Glasgow has A Play, A Pie and A Pint. And thanks to a winning collaboration between Behind The Wall and the award-winning Tryst Theatre, Falkirk can now boast of having a play, a pizza and a pint aka the Ronseal-inspired Play with a Pizza. Though surely A Pizza the Action or Guffaw Kirk would suffice.

Grumbles aside, the first of four quarterly co-productions is an undoubted triumph – in terms of venue, play and performance – and sets a high standard against which Tryst’s next offering of James Scotland’s rarely-performed comedy Hallowe’en will be judged.

John Godber, a prolific yet vastly underrated writer and performer, is the perfect choice for their inaugural venture for the simple reason that he wrote most of his early plays – including the 1992 April In Paris – with a limited cast and non-theatrical space in mind.
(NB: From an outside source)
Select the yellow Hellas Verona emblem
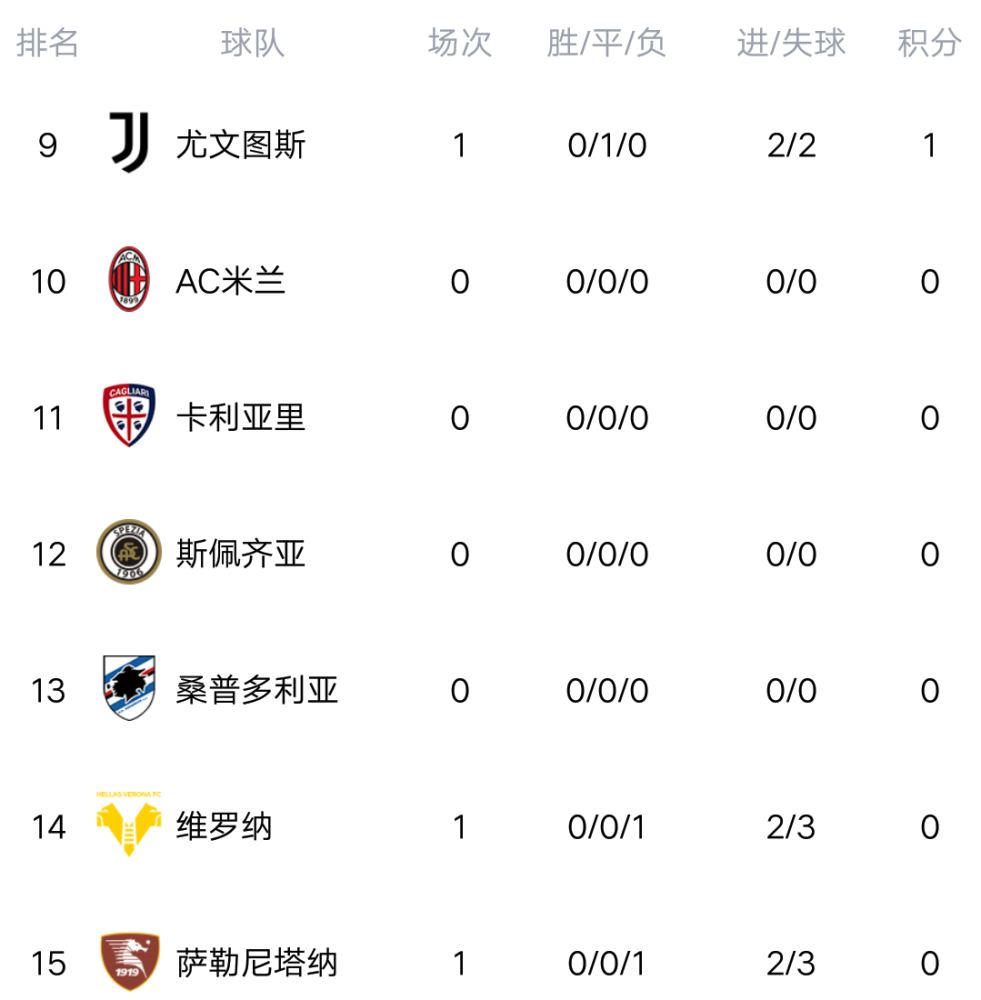The height and width of the screenshot is (1000, 981). pyautogui.click(x=128, y=824)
Tick, tick as far director Jim Allan and his fellow cast member Carol Clark are concerned.

And with Falkirk Town Hall’s future in doubt – allied with an abundance of local talent in search of an audience, and loyal audience in search of talent – it bodes well that Tryst’s four performances are sold-out. Something which the producers of A Play, A Pie and A Pint should take note.

To the play…

Bet and Al love and hate one another in equal measure. Together they are insufferable, but apart they are lost. How many couples fit the bill? A fact poignantly realised when they part company in a Parisian restaurant after Bet wins a competition in the appropriately named Take A Break magazine.
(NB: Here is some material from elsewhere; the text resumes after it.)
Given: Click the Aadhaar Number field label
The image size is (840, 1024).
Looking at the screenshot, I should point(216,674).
Like Al’s work-in-progress painting, their mutual relationship and individual aspirations are “not quite finished”. But will they ever be? And even if they are not, so what? What matters most: where you are and what you have, or who you are with and what you are doing?
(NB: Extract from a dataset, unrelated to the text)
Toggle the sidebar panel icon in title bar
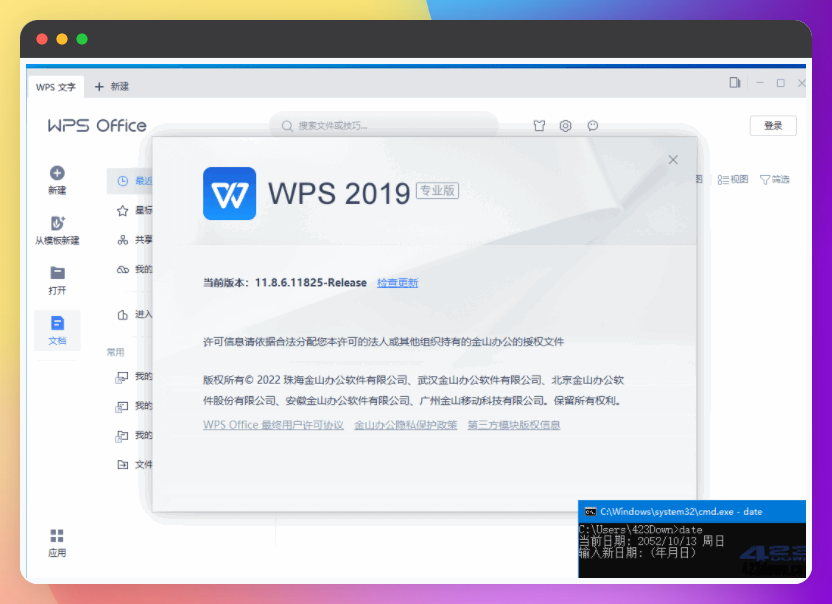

Godber’s two-act play is reduced to an hour-long cauldron of stifled ambition and unspoken love, but his talent for capturing ordinary people in extraordinary circumstances remains intact. Al won’t hug, but will tap a foot on the dance floor so as “not to look so sad”. And Bet yearns for a hug, but will settle for a cardigan.

Poignant, funny and so relatable. Much like Behind The Wall and Tryst Theatre’s inaugural co-production, which is followed by a bigger cast with a grander ambition of staging James Scotland’s spooky comedy Hallowe’en which, if not in April in Paris, is (monsoon permitting) in May in Falkirk.